Lauren Weisberger 5-Book Collection
Page 65
‘Well, obviously Jay-Z and crew. He requested that a whole contingent from his record label be invited, but most didn’t respond to invitations, so I don’t think many will show. Otherwise, we’ve got Chloe Sevigny, Betsey Johnson, Drew Barrymore, Carson Daly, Andy Roddick, Mary-Kate and Ashley, and Jon Stewart as definites. Also a handful of top-tier socialites. There might be more. When you’ve got an artist that big doing a private performance at a small venue … I’d be shocked if we didn’t get unannounced visits from Gwen or Nelly or anyone else who might be in town and around. The door has been informed.’

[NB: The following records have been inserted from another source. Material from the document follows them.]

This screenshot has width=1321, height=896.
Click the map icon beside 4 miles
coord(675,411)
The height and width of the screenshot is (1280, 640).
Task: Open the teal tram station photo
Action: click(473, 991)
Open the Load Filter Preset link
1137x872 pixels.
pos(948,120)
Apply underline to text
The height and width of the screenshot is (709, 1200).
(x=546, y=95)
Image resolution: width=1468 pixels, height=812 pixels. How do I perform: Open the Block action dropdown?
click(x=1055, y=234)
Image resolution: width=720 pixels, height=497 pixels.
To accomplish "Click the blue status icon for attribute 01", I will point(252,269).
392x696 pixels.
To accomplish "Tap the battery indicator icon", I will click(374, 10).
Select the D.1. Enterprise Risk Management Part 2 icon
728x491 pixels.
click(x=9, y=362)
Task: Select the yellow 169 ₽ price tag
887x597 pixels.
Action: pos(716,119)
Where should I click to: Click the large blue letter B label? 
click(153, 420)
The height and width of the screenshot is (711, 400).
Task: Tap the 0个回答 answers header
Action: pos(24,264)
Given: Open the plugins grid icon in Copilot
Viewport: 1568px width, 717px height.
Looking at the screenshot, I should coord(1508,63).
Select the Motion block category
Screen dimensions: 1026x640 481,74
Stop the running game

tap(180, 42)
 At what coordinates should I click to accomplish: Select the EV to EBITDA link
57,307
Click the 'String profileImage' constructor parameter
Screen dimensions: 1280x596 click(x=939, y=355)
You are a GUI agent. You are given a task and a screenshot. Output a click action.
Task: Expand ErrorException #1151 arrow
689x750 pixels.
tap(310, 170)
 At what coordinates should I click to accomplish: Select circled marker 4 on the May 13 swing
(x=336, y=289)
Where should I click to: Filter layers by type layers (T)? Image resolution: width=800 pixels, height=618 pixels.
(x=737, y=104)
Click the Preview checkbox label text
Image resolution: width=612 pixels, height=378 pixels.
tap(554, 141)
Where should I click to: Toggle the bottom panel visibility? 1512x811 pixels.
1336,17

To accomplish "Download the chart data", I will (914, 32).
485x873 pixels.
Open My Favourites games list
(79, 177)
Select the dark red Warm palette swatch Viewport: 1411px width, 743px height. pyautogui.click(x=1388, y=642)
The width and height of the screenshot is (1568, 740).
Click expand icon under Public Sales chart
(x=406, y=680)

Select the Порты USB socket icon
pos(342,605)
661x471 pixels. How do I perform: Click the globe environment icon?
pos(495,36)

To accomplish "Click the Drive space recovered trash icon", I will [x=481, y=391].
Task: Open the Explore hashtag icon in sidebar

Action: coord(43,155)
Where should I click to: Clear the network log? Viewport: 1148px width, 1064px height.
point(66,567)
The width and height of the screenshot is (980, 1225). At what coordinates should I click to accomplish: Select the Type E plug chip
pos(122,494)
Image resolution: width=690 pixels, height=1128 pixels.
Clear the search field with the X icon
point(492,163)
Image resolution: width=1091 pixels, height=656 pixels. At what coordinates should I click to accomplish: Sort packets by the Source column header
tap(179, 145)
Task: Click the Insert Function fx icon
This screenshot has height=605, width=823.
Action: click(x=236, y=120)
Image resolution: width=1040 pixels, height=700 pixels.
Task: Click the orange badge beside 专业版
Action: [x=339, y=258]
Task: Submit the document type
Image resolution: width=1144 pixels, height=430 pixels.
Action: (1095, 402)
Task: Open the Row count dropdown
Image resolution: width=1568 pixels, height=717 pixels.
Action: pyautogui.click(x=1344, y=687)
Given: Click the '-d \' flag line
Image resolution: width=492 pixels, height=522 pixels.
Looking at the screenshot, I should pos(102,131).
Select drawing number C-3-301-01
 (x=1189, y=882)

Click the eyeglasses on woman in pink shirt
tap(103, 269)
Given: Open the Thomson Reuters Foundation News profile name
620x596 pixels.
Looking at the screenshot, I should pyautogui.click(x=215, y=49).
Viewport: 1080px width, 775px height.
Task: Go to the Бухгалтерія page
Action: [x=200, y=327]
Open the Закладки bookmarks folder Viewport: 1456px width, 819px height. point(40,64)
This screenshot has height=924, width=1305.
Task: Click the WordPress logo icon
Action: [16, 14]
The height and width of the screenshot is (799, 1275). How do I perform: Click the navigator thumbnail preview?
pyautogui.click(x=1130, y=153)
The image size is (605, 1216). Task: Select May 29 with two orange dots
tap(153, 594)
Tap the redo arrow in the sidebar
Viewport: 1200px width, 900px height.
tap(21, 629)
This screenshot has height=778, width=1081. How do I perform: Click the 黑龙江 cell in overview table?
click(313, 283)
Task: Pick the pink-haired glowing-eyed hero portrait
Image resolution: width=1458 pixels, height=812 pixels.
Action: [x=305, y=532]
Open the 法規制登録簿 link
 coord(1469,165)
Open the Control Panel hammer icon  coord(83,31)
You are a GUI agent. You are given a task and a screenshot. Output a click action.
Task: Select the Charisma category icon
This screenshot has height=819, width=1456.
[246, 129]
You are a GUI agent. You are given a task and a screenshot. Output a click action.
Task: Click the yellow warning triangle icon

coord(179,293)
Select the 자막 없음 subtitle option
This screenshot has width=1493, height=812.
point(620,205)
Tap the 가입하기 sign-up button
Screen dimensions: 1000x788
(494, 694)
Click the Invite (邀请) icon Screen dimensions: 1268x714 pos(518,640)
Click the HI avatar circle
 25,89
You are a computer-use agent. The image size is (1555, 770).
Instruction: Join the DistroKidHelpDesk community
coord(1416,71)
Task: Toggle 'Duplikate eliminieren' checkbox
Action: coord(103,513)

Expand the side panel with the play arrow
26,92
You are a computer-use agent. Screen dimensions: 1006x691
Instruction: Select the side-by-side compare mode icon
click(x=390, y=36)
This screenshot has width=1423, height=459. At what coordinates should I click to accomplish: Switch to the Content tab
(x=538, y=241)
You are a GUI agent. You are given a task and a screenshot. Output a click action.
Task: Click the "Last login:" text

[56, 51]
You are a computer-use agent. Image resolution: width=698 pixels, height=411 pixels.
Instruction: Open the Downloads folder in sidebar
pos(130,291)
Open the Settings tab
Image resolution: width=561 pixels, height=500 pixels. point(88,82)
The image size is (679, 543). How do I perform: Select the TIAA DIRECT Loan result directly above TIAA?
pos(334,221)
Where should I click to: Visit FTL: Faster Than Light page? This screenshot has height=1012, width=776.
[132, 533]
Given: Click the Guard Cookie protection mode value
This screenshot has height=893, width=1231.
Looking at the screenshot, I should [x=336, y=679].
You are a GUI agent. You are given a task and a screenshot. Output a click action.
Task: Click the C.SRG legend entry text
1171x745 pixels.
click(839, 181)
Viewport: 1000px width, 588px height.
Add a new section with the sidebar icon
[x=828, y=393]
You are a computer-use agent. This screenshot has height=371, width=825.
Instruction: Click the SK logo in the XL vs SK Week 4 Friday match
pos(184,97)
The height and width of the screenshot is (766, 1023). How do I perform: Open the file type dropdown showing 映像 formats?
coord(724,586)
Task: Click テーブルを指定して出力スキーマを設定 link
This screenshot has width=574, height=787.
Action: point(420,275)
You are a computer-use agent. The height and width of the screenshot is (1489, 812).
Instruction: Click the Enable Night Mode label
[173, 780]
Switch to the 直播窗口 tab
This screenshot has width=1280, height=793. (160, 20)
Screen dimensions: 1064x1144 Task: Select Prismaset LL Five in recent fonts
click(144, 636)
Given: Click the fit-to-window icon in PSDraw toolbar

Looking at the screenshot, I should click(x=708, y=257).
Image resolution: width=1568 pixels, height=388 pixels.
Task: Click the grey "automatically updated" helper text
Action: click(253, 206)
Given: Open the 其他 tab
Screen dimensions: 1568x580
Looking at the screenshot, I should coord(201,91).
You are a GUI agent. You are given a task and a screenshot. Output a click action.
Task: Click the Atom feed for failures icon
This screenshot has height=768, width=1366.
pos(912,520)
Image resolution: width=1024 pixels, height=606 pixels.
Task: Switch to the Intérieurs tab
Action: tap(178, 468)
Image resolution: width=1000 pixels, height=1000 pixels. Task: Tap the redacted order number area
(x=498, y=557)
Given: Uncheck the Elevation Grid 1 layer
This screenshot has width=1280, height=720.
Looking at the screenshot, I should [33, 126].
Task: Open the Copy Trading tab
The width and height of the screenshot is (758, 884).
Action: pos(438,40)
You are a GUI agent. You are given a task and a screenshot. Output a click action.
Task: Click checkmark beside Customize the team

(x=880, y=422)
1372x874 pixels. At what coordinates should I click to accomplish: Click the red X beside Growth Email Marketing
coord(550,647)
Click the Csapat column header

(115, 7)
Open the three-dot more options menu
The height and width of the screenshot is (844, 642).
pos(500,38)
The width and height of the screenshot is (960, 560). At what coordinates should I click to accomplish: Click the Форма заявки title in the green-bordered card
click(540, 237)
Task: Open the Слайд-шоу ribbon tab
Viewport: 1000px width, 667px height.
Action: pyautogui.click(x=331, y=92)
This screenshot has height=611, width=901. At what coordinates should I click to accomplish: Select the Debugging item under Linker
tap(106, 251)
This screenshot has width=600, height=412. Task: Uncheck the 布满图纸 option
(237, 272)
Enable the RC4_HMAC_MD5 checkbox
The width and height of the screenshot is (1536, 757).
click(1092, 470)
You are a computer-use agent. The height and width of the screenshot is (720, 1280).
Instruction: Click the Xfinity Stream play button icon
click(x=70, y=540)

‘And who did the final vetting of the list?’
‘I went over it with both Philip and Elisa, with Mr Kroner at BlackBerry having final approval over everything. He seemed very, very happy with the projected attendees.’
Kelly finished off her bottle of Diet Coke and reached into the fridge underneath her desk to pull out another one. ‘What else? Give me the quick rundown on decorations, gift bags, interviews, chain of command.’
I could tell we were nearing the end, and I was thrilled, not just because I desperately needed another coffee and perhaps a second egg-and-cheese, but because I knew I was nailing this party and Kelly was impressed. I’d been working on it all day, every day since it’d been thrown in my lap, and even though I could recognize the ridiculousness of what we were doing, I liked it. I’d almost forgotten what it felt like to work hard and do well, but it was damn nice.
‘Samantha Ronson is DJing and knows to keep things upbeat. Bungalow is taking care of the decorations, with instructions to keep it minimal, chic, and very, very simple. I’ll head over there this afternoon to check it out, but I’m really only expecting a few clusters of well-placed votives and, of course, the underlit palm trees. I think all the models we’ve got coming will be the primary attraction.’
At the word model, Kelly perked up even more. ‘How many and who are they?’ she asked with the efficiency of a drill sergeant.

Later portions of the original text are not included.